> **Exercises to complete**:
1/ Swap "fireman" for "firefighter" in the stretch of the piece on Obama's tax plan from "After the American" through "1960s as well.", and write that stretch out.
2/ Pick up the piece on Obama's tax plan after its last sentence and carry it forward.

> **Document text**:
February 27, 2009

Obama's Tax Plan Would Increase Equality

After the American Century

President Obama has been forced to spend much of his first month in office dealing with Bush's mistakes, particularly economic mistakes. With the submission of a new budget proposal, however, he has begun to present his own vision. He does not want to spend all his time being a fireman putting out Republican fires. Rather, he wants to redesign the economic fabric so that the economy is stronger and more resilient.

In the short term, Obama is spending lavishly to try to escape the mess Bush created. That is the gigantic budget one reads about. But longer term Obama wants to return to the tax system of that most dangerous radical, Dwight D. Eisenhower. During Ike's presidency (1953-1961) taxes on the wealthiest Americans were high, and although adjusted they remained so during the 1960s as well.

> **Data section**:
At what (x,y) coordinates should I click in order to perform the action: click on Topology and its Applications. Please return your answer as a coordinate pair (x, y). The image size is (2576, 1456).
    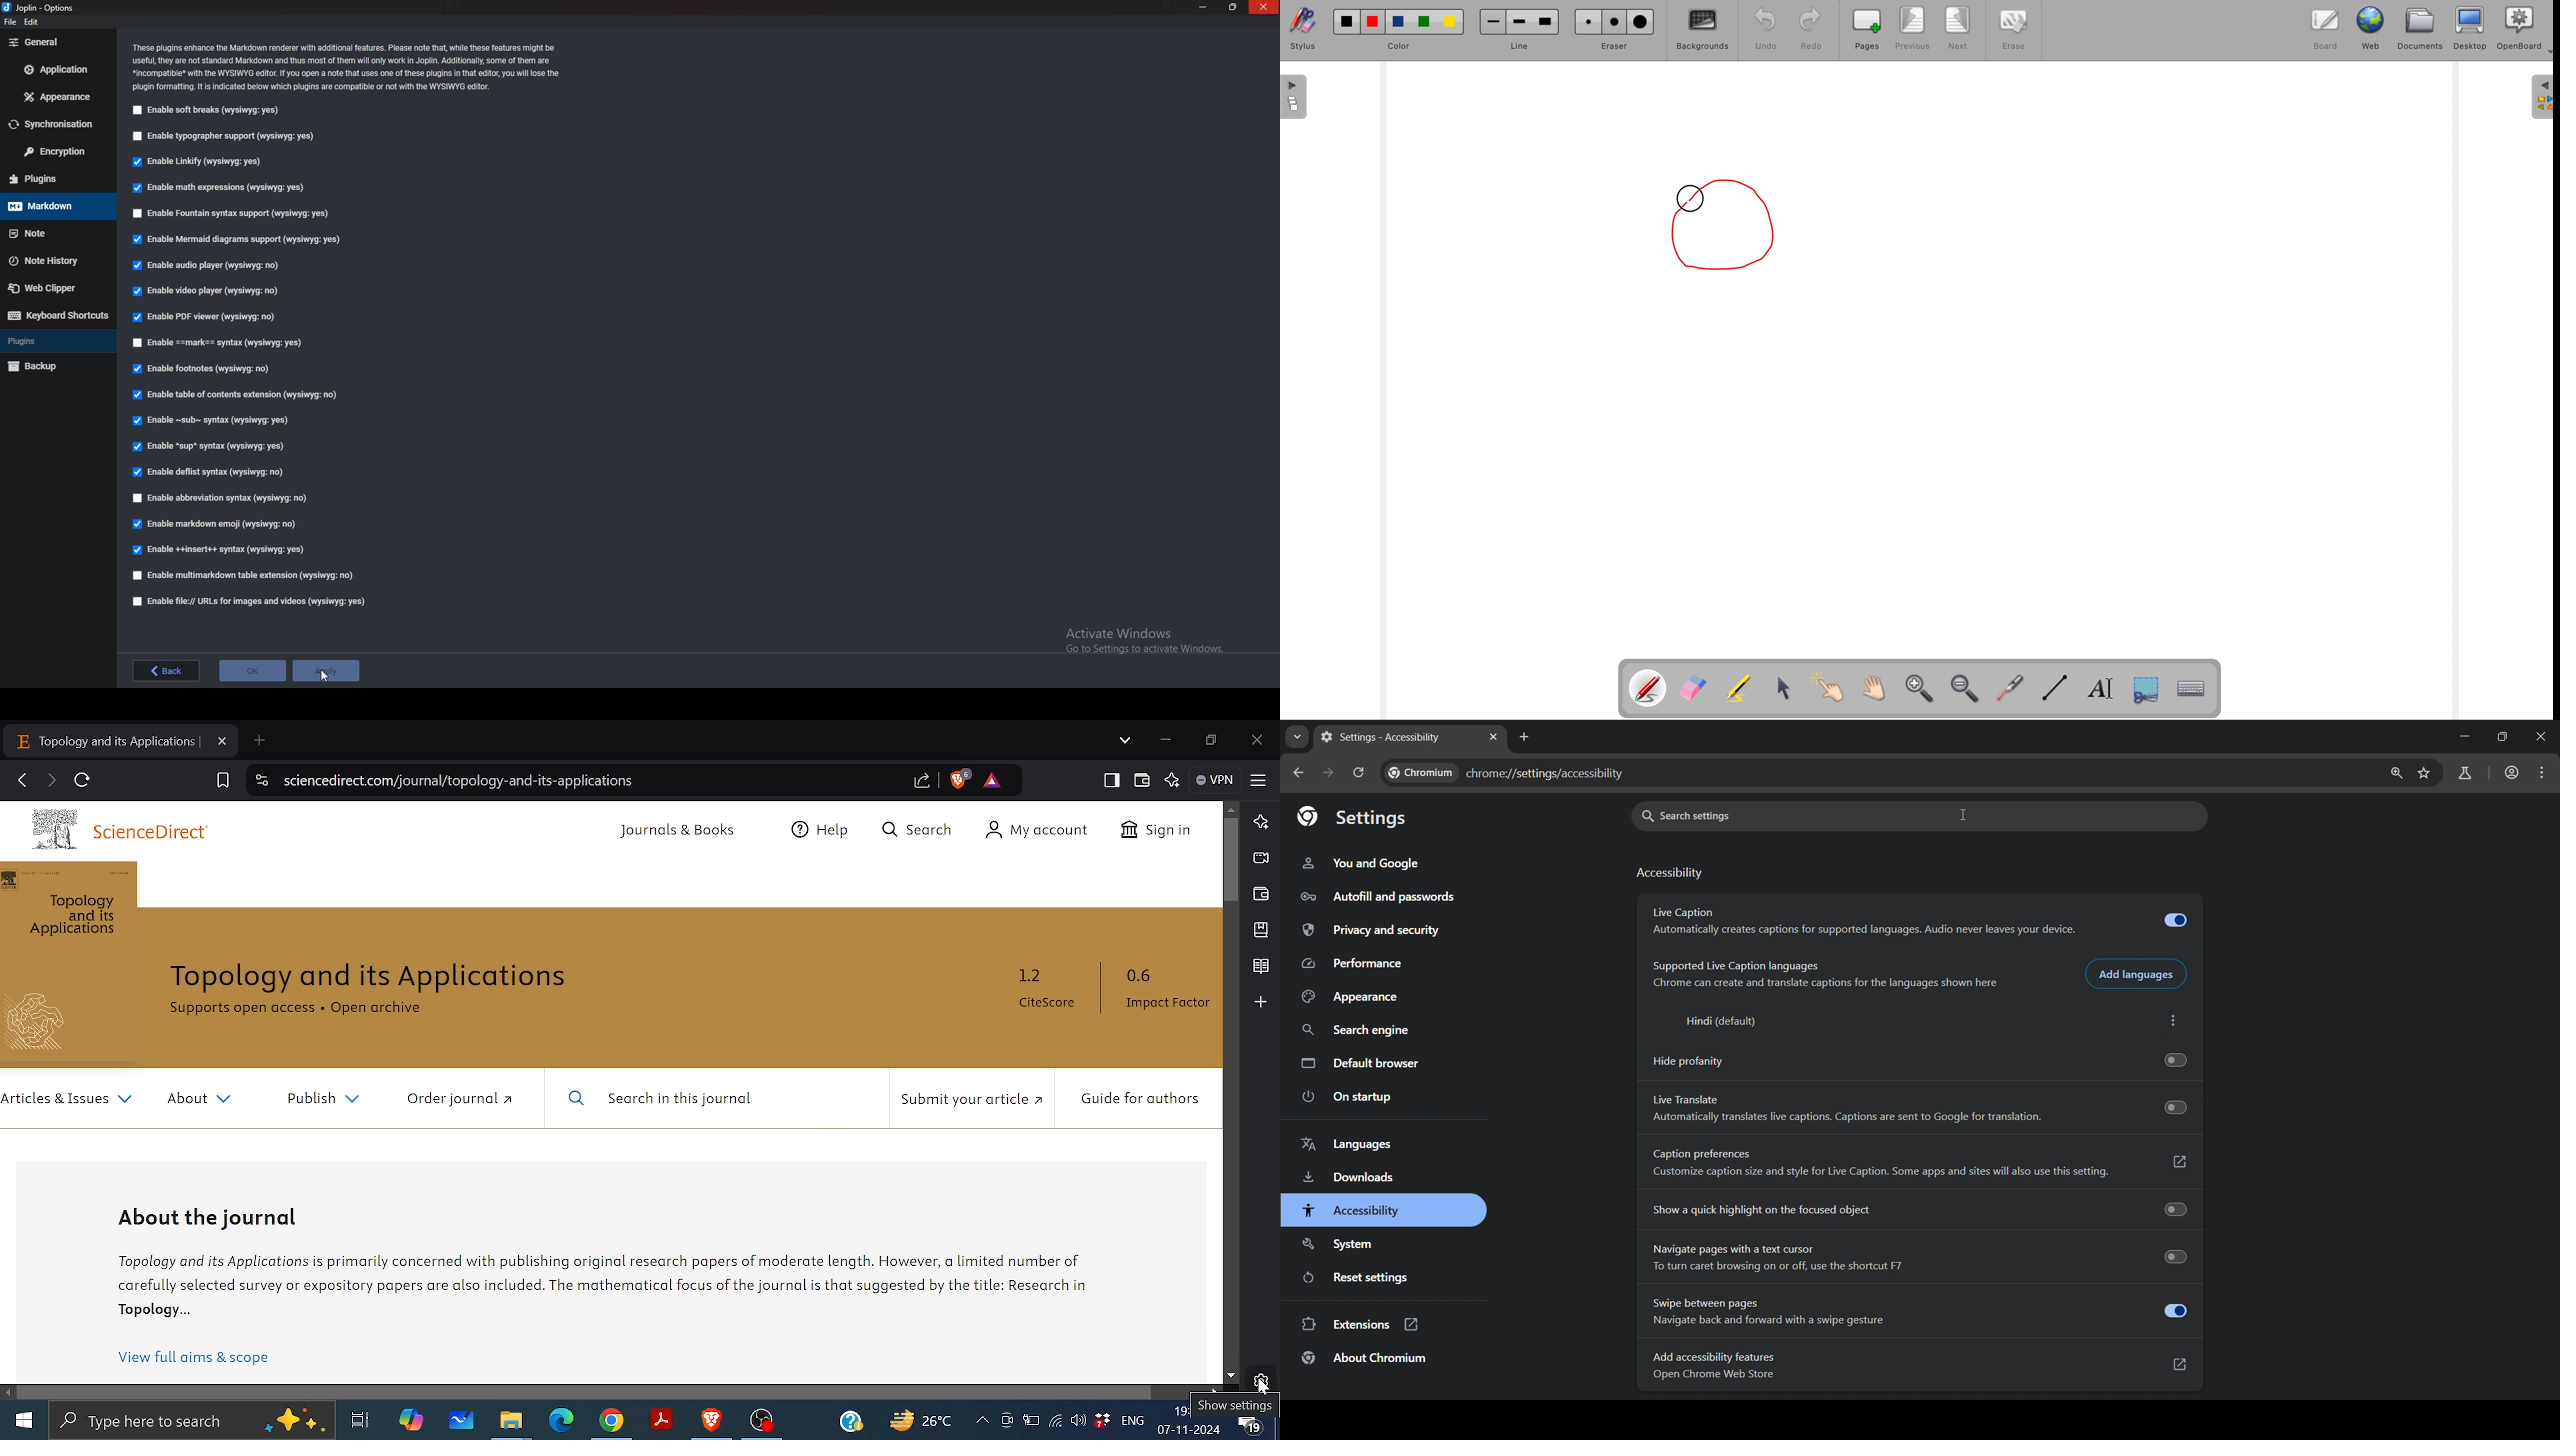
    Looking at the image, I should click on (371, 976).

> **Answers for this exercise**:
1/
After the American Century

President Obama has been forced to spend much of his first month in office dealing with Bush's mistakes, particularly economic mistakes. With the submission of a new budget proposal, however, he has begun to present his own vision. He does not want to spend all his time being a firefighter putting out Republican fires. Rather, he wants to redesign the economic fabric so that the economy is stronger and more resilient.

In the short term, Obama is spending lavishly to try to escape the mess Bush created. That is the gigantic budget one reads about. But longer term Obama wants to return to the tax system of that most dangerous radical, Dwight D. Eisenhower. During Ike's presidency (1953-1961) taxes on the wealthiest Americans were high, and although adjusted they remained so during the 1960s as well.

2/
During these years the real income of the middle class (in other words their income once adjusting for inflation), rose steadily. After the weak economy of the 1970s, however, Ronald Reagan pushed through dramatic reductions in the tax rate on the wealthy, which began a sizable redistribution of wealth that has lasted for almost thirty years. I lay out the basics of this change in Contemporary American Society (161-166). Just before Reagan lowered taxes on the wealthiest Americans, the top fifth of all US citizens received 43.7% of all income, while the bottom fifth got just 4.3%. In other words, the top fifth made ten times as much as the bottom fifth. By 2005 the poorest fifth had sunk to just 3.4%, while the top fifth received 51.3%. The top fifth made fifteen times as much as the bottom fifth.

What about the middle 60%, the second, third, and fourth fifth? During the same 25 years all of them, the entire middle class, lost out to the wealthiest fifth. In short, between 1980 and 2005, fully 80% of all Americans saw their share in the nation's wealth drop.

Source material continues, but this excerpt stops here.